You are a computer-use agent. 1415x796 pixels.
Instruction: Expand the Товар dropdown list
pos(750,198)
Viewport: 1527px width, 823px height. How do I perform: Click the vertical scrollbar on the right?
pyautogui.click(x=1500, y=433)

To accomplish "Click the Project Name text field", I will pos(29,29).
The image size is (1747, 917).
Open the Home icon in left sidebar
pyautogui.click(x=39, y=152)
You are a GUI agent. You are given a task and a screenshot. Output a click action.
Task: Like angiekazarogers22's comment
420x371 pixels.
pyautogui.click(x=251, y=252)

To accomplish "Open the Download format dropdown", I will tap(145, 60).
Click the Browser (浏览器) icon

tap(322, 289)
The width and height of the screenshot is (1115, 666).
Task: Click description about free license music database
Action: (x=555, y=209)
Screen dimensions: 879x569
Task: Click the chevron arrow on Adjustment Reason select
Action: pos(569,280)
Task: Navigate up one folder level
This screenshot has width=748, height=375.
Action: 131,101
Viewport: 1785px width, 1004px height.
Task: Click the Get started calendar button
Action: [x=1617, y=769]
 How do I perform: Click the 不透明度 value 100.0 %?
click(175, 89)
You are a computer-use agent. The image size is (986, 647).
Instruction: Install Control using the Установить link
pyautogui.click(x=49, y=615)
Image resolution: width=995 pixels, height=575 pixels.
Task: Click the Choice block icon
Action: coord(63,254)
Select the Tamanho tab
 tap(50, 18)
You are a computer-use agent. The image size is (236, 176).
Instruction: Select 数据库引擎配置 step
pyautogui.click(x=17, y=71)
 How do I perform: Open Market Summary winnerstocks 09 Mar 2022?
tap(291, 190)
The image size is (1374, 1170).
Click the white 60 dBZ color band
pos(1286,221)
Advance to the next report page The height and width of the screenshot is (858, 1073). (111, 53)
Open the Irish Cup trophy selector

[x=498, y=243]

• _WORK TO DO_:
Output these lines as a numbered list, leaving out the blank lines.

• _EXPECTED ANSWER_:
1. You are a computer-use agent. 1415x796 pixels.
2. Instruction: Expand the Товар dropdown list
3. pos(750,198)
4. Viewport: 1527px width, 823px height. How do I perform: Click the vertical scrollbar on the right?
5. pyautogui.click(x=1500, y=433)
6. To accomplish "Click the Project Name text field", I will pos(29,29).
7. The image size is (1747, 917).
8. Open the Home icon in left sidebar
9. pyautogui.click(x=39, y=152)
10. You are a GUI agent. You are given a task and a screenshot. Output a click action.
11. Task: Like angiekazarogers22's comment
12. 420x371 pixels.
13. pyautogui.click(x=251, y=252)
14. To accomplish "Open the Download format dropdown", I will tap(145, 60).
15. Click the Browser (浏览器) icon
16. tap(322, 289)
17. The width and height of the screenshot is (1115, 666).
18. Task: Click description about free license music database
19. Action: (x=555, y=209)
20. Screen dimensions: 879x569
21. Task: Click the chevron arrow on Adjustment Reason select
22. Action: pos(569,280)
23. Task: Navigate up one folder level
24. This screenshot has width=748, height=375.
25. Action: 131,101
26. Viewport: 1785px width, 1004px height.
27. Task: Click the Get started calendar button
28. Action: [x=1617, y=769]
29.  How do I perform: Click the 不透明度 value 100.0 %?
30. click(175, 89)
31. You are a computer-use agent. The image size is (986, 647).
32. Instruction: Install Control using the Установить link
33. pyautogui.click(x=49, y=615)
34. Image resolution: width=995 pixels, height=575 pixels.
35. Task: Click the Choice block icon
36. Action: coord(63,254)
37. Select the Tamanho tab
38.  tap(50, 18)
39. You are a computer-use agent. The image size is (236, 176).
40. Instruction: Select 数据库引擎配置 step
41. pyautogui.click(x=17, y=71)
42.  How do I perform: Open Market Summary winnerstocks 09 Mar 2022?
43. tap(291, 190)
44. The image size is (1374, 1170).
45. Click the white 60 dBZ color band
46. pos(1286,221)
47. Advance to the next report page The height and width of the screenshot is (858, 1073). (111, 53)
48. Open the Irish Cup trophy selector
49. [x=498, y=243]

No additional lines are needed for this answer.